The funniest part of Hope & Faith is the messy food fight between sisters, shown in every ABC promotion for the sitcom. But if they resorted to the food fight in the first show, what will they do in the second? This is not a good sign.

However, if they do another food fight in a subsequent episode...

"I still remember the moves!" Rippa told TV critics.

"Mustard. Ketchup. Chocolate. Whipped cream. Spit. Water. Fall to the floor!"

To accommodate Rippa, Hope & Faith will be filmed in New York, instead of Hollywood. For Ford, it will be a return to the city where she started her career, at 18, on another soap, One Life to Live.

For ABC, it will be a plum promotional platform. Rippa can talk every morning with Regis about the sitcom, along with updates on her kids, apartment remodeling, etc....

Regis, she said, "has been wonderfully supportive" about her nighttime TV job.

"I know he likes to play the gruff guy that is constantly goading me on the air," she said, "but he's been wonderfully, wonderfully behind this. I'm hoping that maybe he'll play - I don't know - the sleazy agent down the line."

So does she consider herself an actress or a talk show host?

"I consider myself a fairy princess," she told Regis a few days later on TV while talking about her press tour appearance.

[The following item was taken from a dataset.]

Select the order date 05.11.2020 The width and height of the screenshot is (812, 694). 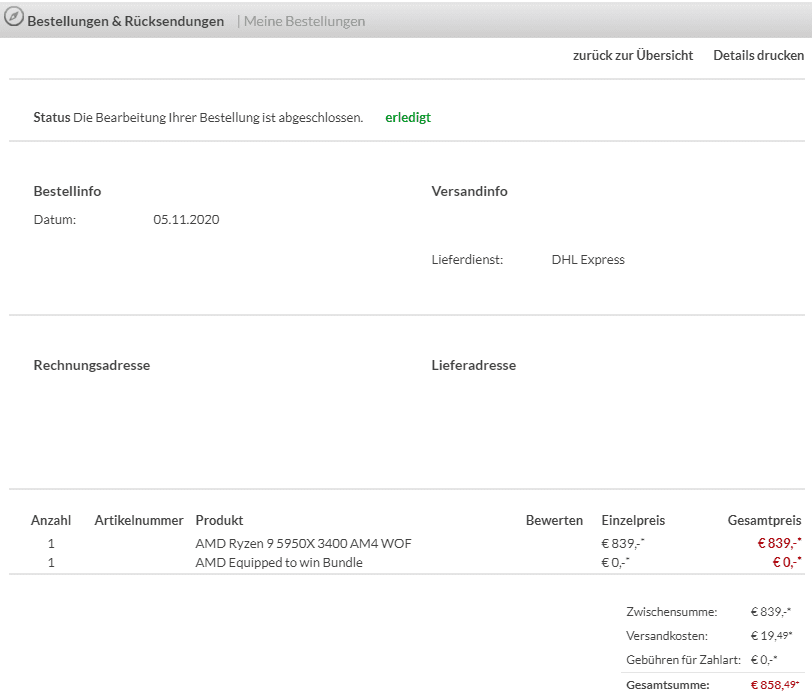pos(186,220)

She answered the question this way for critics: "It's so ironic, that only when I got the talk show, did most people then see me as an actress and start offering me roles.

"I do see myself as an actress. I don't think I'm very good at (talk shows)... I think that is a craft that will develop with me over time."

As long as Regis is around, she doesn't need to worry. He carries the show, introducing most segments and the commercial breaks.

"When he's gone, I feel completely useless," she said. "When he takes a day off, I'm like, 'Oh no, those poor souls have me interviewing them.'

"You know, Regis is Regis. And when he's there, I mean it's like ... I often feel they shouldn't pay me for those days, because there's just no work there. It's so much fun. It's so effortless."

Not pay you? You want Reeg to know you said that?

"You're right about the pay thing," she says with another laugh. "He is just so delightful, and I just never thought that I would have such a job where I just laugh for an entire hour."

Too bad few will laugh at her half-hour ABC comedy. To bad viewers won't see the real Rippa, the really funny Rippa, in prime-time this fall.